Laura Blume: The violence against public figures project
The violence against public figures project
Laura Blume, Ph.D., an assistant professor of political science at the University of Nevada, Reno. Her current research focuses on the political causes and consequences of criminal violence in Central America. More broadly, her teaching and research interests include the war on drugs, violence, illicit economies, immigration, and democratization throughout Latin America and the Caribbean. She is working on a book project that uses comparative ethnography to examine the ways in which political context impacts drug-trafficking violence in Central America. She won a 2022 Harry Frank Guggenheim Distinguished Scholar Award to support a project she is leading that is tracking Violence Against Public Figures (VAPF) in Central America. Blume has had the opportunity to work with numerous university students on this project and really enjoys mentoring students.
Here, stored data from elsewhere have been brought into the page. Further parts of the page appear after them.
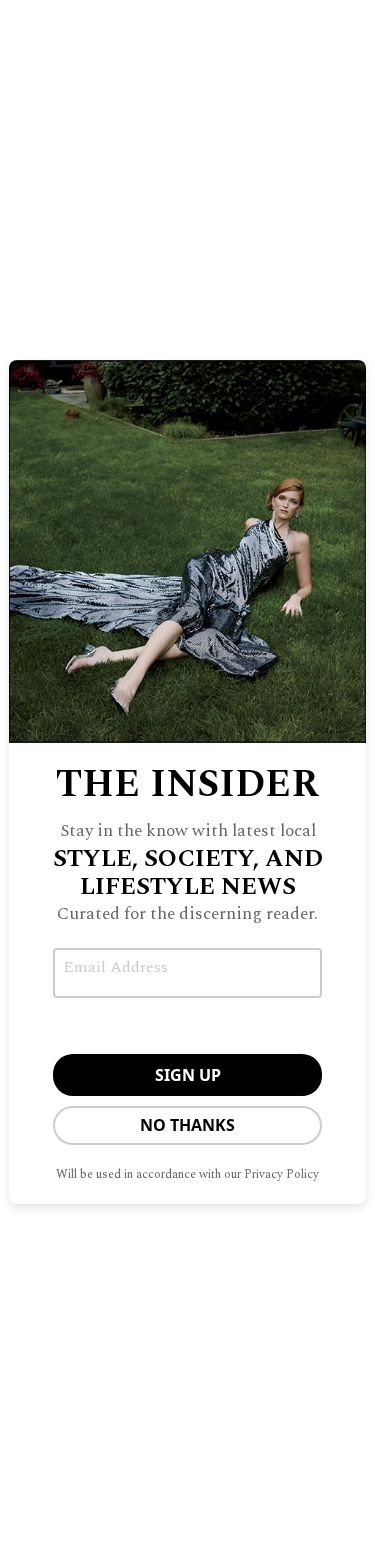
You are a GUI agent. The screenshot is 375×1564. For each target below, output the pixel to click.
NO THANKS (187, 1125)
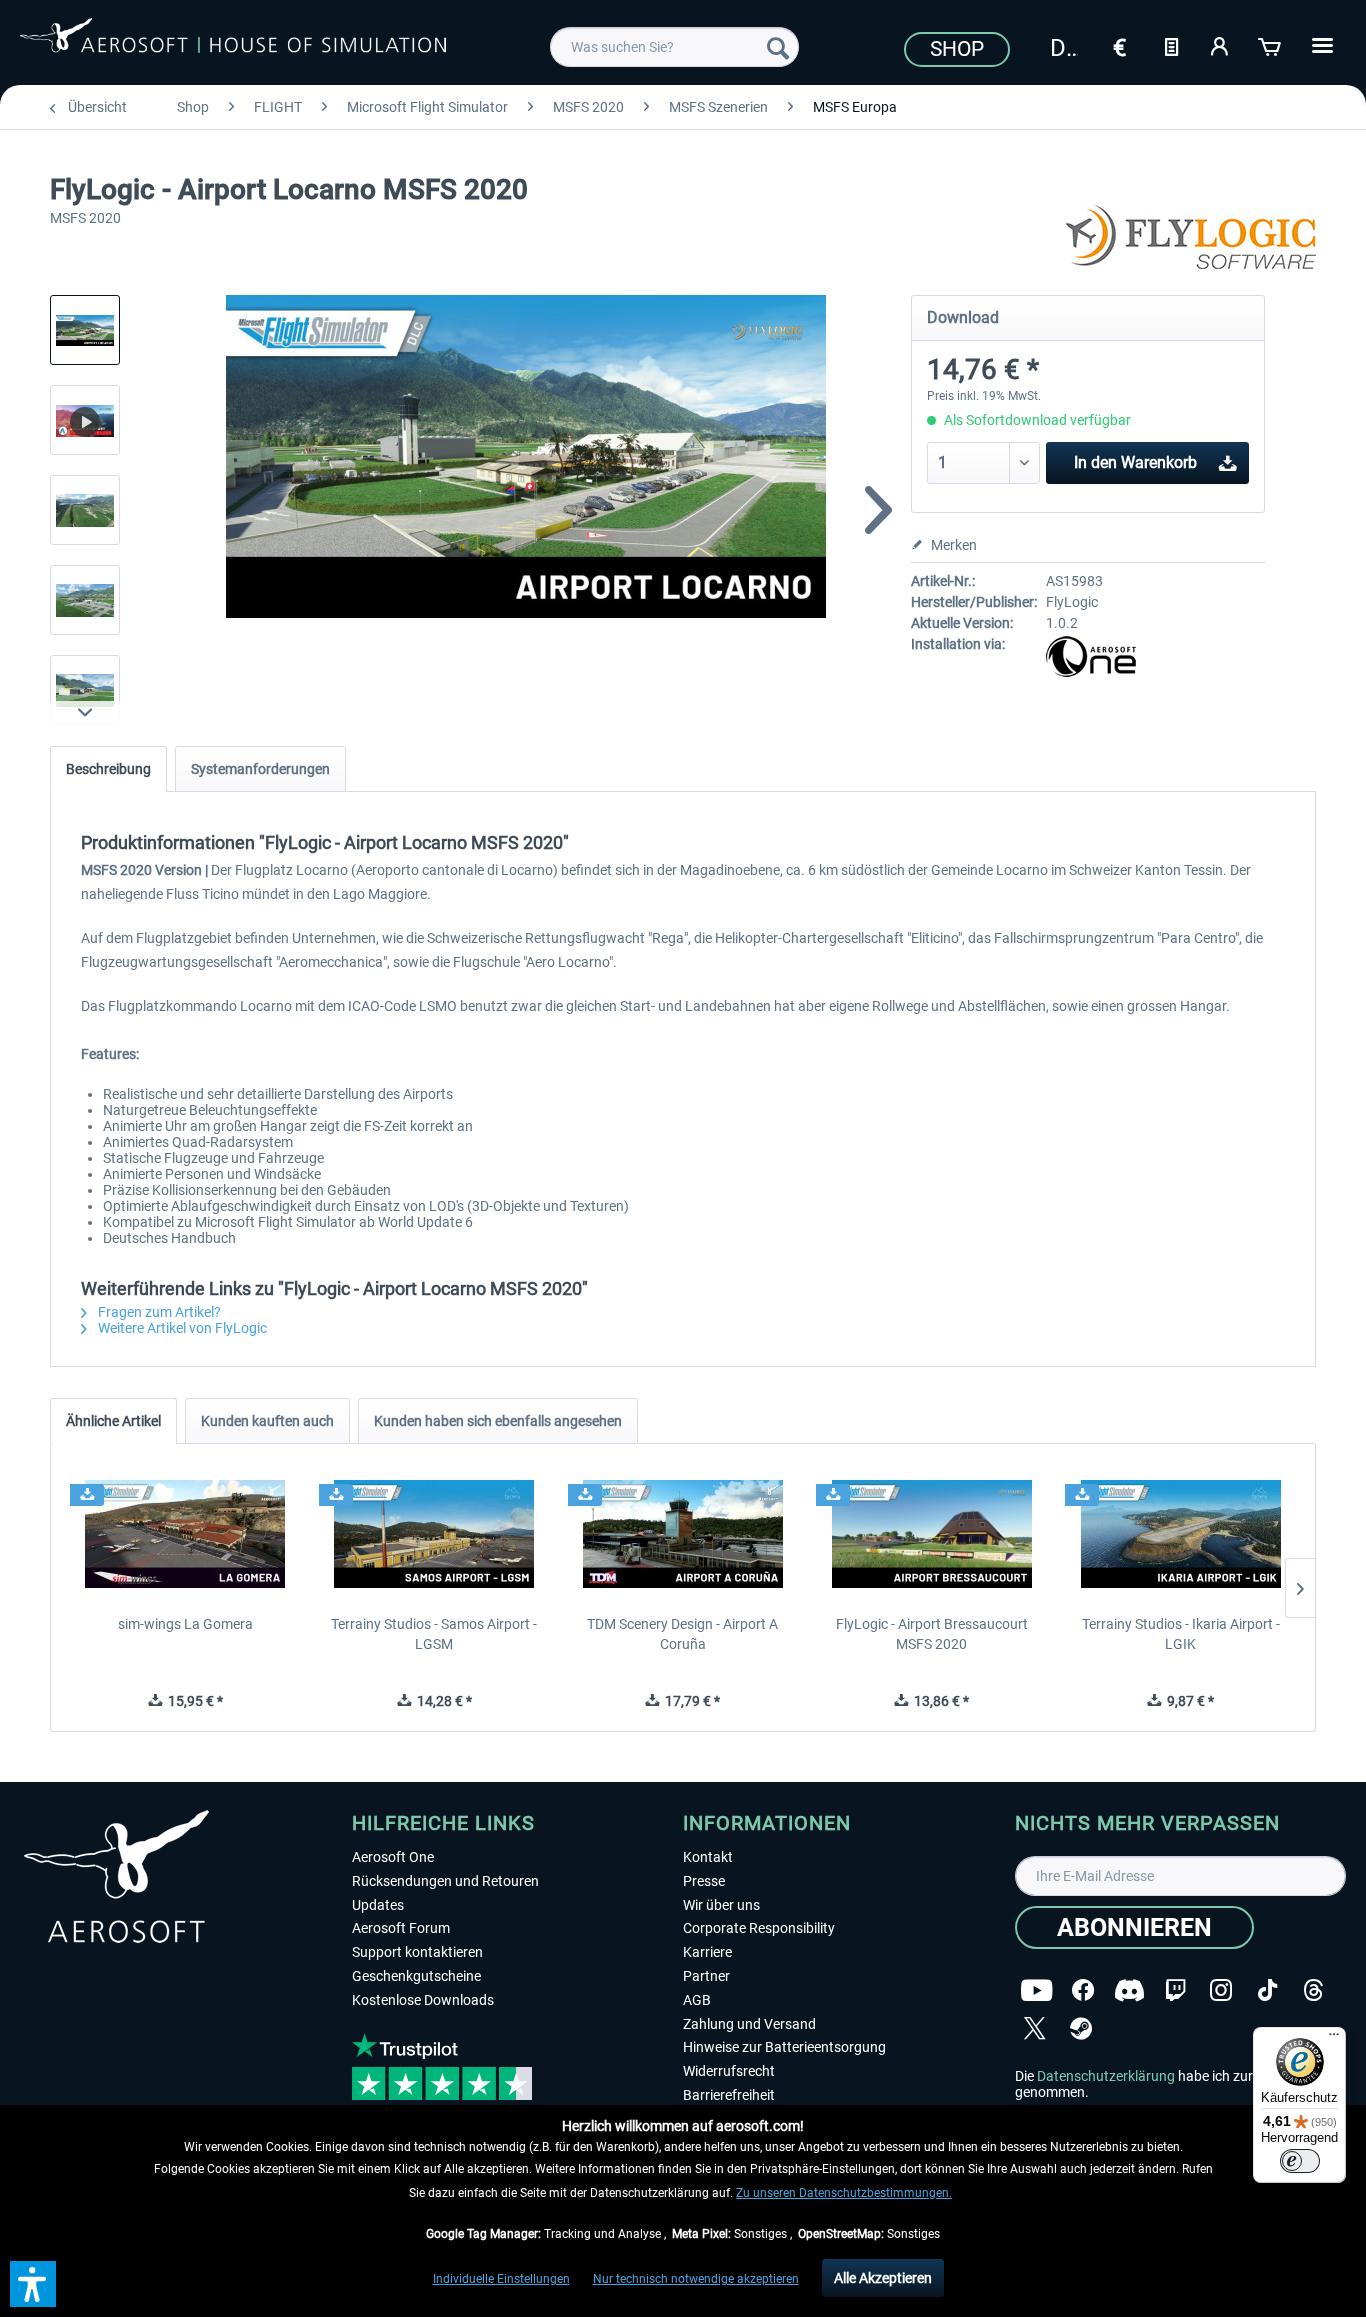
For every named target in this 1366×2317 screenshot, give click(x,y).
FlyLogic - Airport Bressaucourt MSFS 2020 (932, 1634)
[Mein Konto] (1221, 45)
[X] (1035, 2028)
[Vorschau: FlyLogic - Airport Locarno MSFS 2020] (85, 330)
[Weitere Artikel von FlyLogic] (1191, 240)
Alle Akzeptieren (883, 2278)
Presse (704, 1881)
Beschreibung (108, 769)
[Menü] (1334, 2039)
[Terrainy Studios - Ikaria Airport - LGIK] (1180, 1534)
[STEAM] (1081, 2028)
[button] (33, 2284)
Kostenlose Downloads (423, 2000)
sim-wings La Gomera (185, 1624)
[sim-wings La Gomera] (185, 1534)
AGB (697, 2000)
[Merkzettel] (1171, 45)
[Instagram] (1221, 1990)
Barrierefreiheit (729, 2095)
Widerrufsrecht (729, 2071)
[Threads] (1313, 1990)
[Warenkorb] (1271, 45)
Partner (706, 1976)
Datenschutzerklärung (1106, 2076)
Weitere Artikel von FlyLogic (181, 1328)
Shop (957, 49)
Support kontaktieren (417, 1952)
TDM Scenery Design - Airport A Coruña (682, 1634)
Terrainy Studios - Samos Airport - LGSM (434, 1634)
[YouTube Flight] (1036, 1990)
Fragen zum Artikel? (158, 1312)
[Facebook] (1083, 1990)
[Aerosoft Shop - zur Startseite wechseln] (233, 44)
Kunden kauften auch (267, 1421)
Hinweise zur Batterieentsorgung (784, 2047)
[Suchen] (778, 47)
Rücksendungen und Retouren (445, 1881)
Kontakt (708, 1857)
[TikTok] (1267, 1990)
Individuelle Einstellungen (501, 2279)
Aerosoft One (393, 1857)
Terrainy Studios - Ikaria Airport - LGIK (1181, 1634)
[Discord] (1129, 1990)
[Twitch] (1175, 1990)
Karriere (707, 1952)
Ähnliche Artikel (113, 1421)
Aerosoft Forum (401, 1928)
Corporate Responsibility (759, 1928)
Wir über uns (721, 1905)
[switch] (1300, 2161)
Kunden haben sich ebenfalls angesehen (498, 1421)
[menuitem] (674, 47)
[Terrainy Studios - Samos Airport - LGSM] (434, 1534)
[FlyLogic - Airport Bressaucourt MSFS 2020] (931, 1534)
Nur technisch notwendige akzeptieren (696, 2279)
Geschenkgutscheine (416, 1976)
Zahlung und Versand (749, 2024)
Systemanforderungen (260, 769)
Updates (378, 1905)
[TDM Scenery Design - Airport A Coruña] (683, 1534)
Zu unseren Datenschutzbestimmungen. (844, 2193)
This project seeks to expand academics and practitioners understanding of violence, specifically in Central America, by constructing a comprehensive cross-national, panel dataset of incidents of lethal Violence Against Public Figures (VAPF). Advancing and increasing understanding of violence towards public figures is of vital importance because this targeted violence can have broad and serious ripple effects on society and governance. For example, killing candidates limits the choices available to electorates, killing judges or prosecutors undermines the rule of law, killing journalists compromises freedom of the press, and killing activists has clear consequences for civil society and the various social movements to which these activists provide leadership. Thus, lethal violence against public figures warrants far greater attention. When completed, this dataset would be the first comprehensive, cross-national panel dataset of violence against a range of public figures, all of whom are important to functioning democracy and all have become targets of assassinations in Central America. Data on these assassinations is collected and coded based on online sources (e.g., newspapers). This project requires Spanish language skills.